Material provided —
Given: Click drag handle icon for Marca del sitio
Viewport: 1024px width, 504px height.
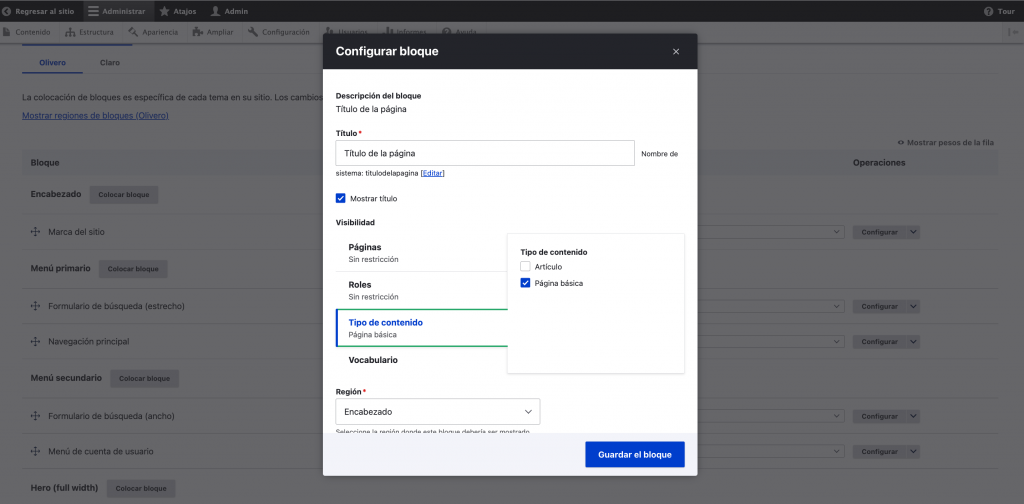Looking at the screenshot, I should tap(35, 232).
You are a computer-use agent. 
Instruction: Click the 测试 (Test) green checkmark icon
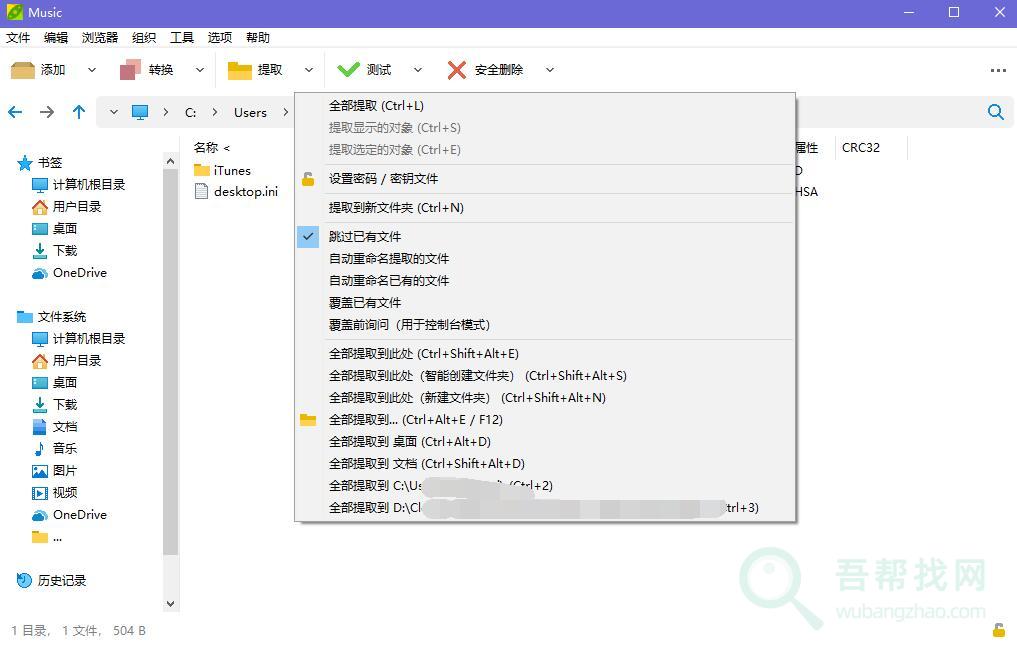click(349, 70)
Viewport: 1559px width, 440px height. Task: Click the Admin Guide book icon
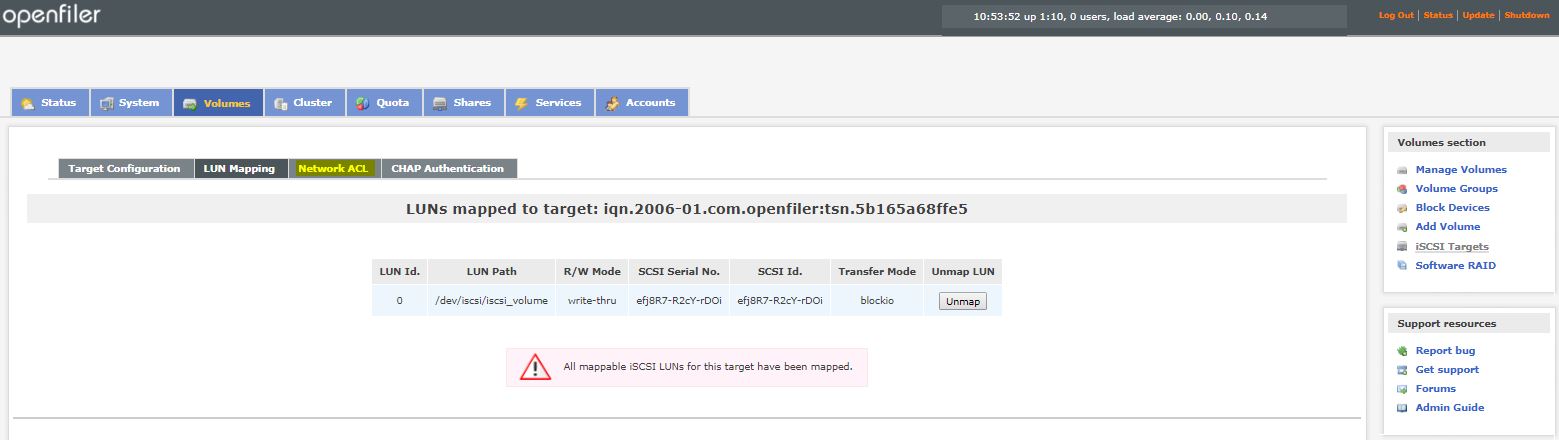1403,408
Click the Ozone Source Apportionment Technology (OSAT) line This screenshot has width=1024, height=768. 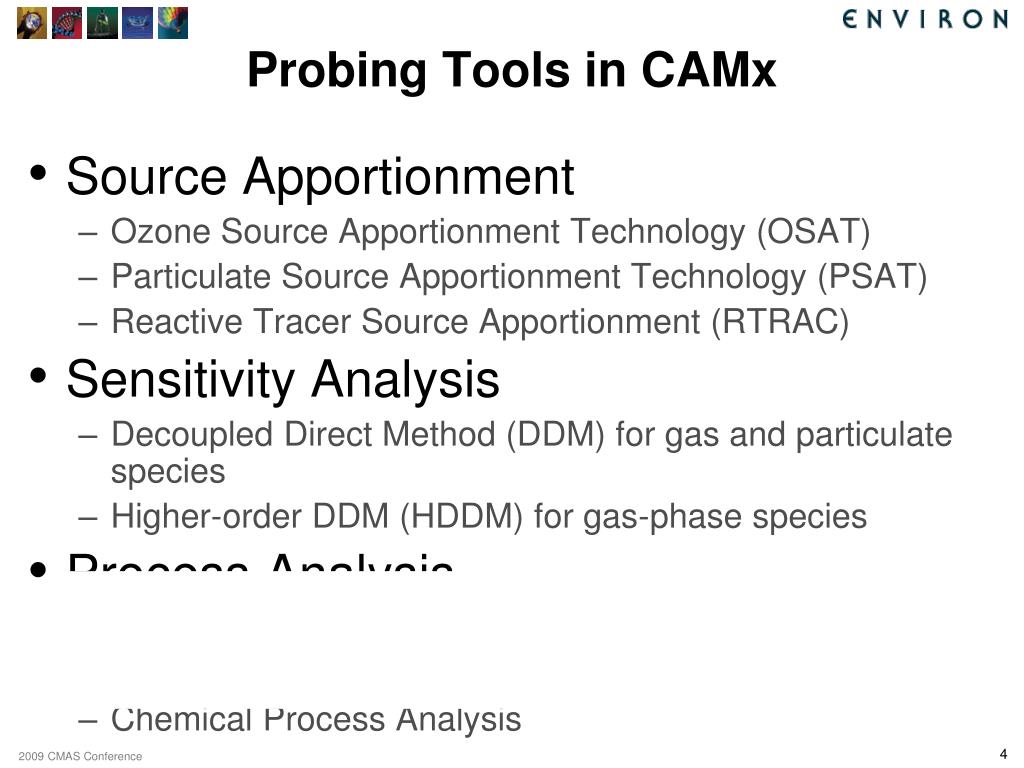pyautogui.click(x=490, y=232)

Objective —
Count the lines in the records above that contain the word "Viewport". Reply with the number alone.

Answer for the task —
2